*Document*

※ ※ ※

And if I just zoom out a little bit, if I could, Mike—when we zoom out into that grayscale area, we're developing flexibility of thought, which is so important in all aspects of our lives. We need to be nimble on our feet, we need to be ready for what's coming. And it might not be black or white, it might actually be a little bit of both. 

So that's the power of the routine and its roots come in exploring executive functioning and language acquisition. And so we just layer that on top of mathematics and it's pure gold.

Mike: When we were preparing for this podcast, you shared several really lovely examples of how an educator might use same but different to draw out ideas that involve things like place value, geometry, equivalent fractions, and that's just a few. So I'm wondering if you might share a few examples from different grade levels with our listeners, perhaps at some different grade levels.

Sue: Sure. So starting out, we can start with place value. It really sort of pops when we look in that topic area. So when we think about place value, we have a base ten number system, and our numbers are based on this idea that 10 of one makes one group of the next. And so, using same but different, we can help young learners make sense of that system. 

So, for example, we could look at an image that shows a 10-stick. So maybe that's made out of Unifix cubes. There's one 10-stick a—stick of 10—with three extras next to it and next to that are 13 separate cubes. And then we ask, “How are they the same but different?” And so helping children develop that idea that while I have 1 ten in that collection, I also have 10 ones.

Mike: That is so amazing because I will say as a former kindergarten and first grade teacher, that notion of something being a unit of 1 composed of smaller units is such a big deal. And we can talk about that so much, but the way that I can visualize this in my mind with the stick of 10 and the 3, and then the 13 individuals—what jumps out is that it invites the students to notice that as opposed to me as the teacher feeling like I need to offer some kind of perfect description that suddenly the light bulb goes off for kids. Does that make sense?

Sue: It does. And I love that description of it. So what we do is we invite the students to add their own understanding and their own language around a pretty complex idea. And they're invited in because it seems so simple: “How are these the same but different?” “What do you notice?” And so it's a pretty complex idea, and we gloss over it. Sometimes we think our students understand that and they really don't.

Mike: Is there another example that you want to share?

Sue: Yeah, I love the fraction example. So equivalence—when I learned about this routine, the first thing that came to mind for me when I layered it from thinking about language into mathematics was, “Oh my gosh, it's equivalent fractions.” 

So if I were to ask listeners to think about—put a picture in your head of one-half, and imagine in your mind's eye what that looks like. And then if I said to you, “OK, well now I want you to imagine two-fourths. What does that look like?” And chances are those pictures are not the same. 

Mike, when you imagine, did you picture the same thing or did you picture different things?

Mike: They were actually fairly different.

※ ※ ※

*Data lines*
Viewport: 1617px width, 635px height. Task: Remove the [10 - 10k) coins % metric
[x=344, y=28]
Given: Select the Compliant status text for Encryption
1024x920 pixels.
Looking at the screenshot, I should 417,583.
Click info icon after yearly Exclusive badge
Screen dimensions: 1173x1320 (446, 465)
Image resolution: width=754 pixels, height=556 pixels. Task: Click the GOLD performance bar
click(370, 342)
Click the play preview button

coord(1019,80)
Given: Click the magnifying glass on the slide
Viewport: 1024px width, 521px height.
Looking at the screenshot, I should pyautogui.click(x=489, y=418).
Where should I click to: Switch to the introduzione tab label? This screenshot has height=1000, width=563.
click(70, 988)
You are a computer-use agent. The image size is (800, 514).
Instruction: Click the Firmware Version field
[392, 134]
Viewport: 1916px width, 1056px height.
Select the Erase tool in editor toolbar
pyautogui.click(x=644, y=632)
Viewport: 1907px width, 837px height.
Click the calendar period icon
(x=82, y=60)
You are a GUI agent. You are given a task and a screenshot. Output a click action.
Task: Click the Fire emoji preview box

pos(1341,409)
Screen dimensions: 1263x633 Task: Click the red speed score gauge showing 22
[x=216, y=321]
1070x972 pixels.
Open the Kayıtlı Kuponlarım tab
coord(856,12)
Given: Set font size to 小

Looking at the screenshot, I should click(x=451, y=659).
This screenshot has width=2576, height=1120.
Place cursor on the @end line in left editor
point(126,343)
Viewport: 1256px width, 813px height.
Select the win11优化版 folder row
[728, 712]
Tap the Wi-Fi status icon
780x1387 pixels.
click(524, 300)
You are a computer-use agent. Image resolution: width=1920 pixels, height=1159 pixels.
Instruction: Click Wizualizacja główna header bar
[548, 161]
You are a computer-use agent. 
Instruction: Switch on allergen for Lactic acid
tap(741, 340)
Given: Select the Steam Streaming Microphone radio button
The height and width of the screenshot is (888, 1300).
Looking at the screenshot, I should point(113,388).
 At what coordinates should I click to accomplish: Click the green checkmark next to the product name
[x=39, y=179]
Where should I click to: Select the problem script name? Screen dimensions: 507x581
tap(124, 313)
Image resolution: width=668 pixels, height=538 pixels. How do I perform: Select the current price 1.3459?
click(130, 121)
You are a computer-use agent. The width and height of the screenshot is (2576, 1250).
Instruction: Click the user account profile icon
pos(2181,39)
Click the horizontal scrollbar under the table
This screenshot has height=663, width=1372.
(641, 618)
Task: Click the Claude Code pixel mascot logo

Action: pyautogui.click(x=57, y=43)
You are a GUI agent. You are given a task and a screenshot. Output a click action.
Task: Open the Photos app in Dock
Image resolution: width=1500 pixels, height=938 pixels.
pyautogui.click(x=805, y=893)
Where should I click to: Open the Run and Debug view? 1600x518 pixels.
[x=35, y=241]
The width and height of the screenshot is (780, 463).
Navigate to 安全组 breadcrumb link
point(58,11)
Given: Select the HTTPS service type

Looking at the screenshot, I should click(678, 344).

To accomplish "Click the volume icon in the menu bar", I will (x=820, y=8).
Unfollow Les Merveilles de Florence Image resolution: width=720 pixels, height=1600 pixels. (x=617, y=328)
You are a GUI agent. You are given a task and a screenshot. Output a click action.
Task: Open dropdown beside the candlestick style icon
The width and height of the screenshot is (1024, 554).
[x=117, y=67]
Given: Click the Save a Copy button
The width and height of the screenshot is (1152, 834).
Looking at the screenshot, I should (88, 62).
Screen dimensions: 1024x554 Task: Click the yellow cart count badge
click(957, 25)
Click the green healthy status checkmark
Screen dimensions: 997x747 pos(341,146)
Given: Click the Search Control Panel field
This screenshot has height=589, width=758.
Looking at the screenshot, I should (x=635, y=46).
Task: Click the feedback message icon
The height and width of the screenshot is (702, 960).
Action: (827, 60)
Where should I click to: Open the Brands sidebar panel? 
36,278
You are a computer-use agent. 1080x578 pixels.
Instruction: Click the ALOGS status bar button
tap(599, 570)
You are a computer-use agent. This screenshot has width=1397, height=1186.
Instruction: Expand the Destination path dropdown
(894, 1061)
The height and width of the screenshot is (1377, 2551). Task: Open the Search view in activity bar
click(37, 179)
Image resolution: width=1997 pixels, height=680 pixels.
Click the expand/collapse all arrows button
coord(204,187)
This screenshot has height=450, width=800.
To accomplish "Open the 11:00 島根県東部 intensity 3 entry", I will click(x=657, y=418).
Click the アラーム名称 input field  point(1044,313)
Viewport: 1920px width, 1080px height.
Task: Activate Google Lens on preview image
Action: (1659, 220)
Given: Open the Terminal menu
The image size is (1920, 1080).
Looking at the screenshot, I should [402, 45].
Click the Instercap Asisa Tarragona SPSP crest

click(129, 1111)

※ ※ ※

*Exercise brief*
Can you write what comes next in the podcast transcript about the "same but different" math routine, picking up after Mike's last line?

*Output for this task*
Sue: Yeah. So when we think about one-half as two fourths, and we tell kids those are the same—yes and no, right? They have the same value that, if we were looking at a collection of M&M’S or Skittles or something, maybe half of them are green, and if we make four groups, [then] two-fourths are green.

But contextually it could really vary. And so helping children make sense of equivalence is a perfect example of how we can ask the question, same but different. So we just show two pictures. One picture is one-half and one picture is two-fourths, and we use the same colors, the same shapes, sort of the same topic, but we group them a little differently and we have that conversation with kids to help make sense of equivalence.

Mike: So I want to shift because we've spent a fair amount of time right now describing two instances where you could take a concept like equivalent fractions or place value and you could design a set of images within the same but different routine and do some work around that. 

But you also talked with me, as we were preparing, about different scenarios where same but different could be a helpful tool. So what I remember is you mentioned three discrete instances: this notion of concepts that connect; things learned in pairs; and common misconceptions—or, as I've heard you describe them, naive conceptions. Can you talk about each of those briefly?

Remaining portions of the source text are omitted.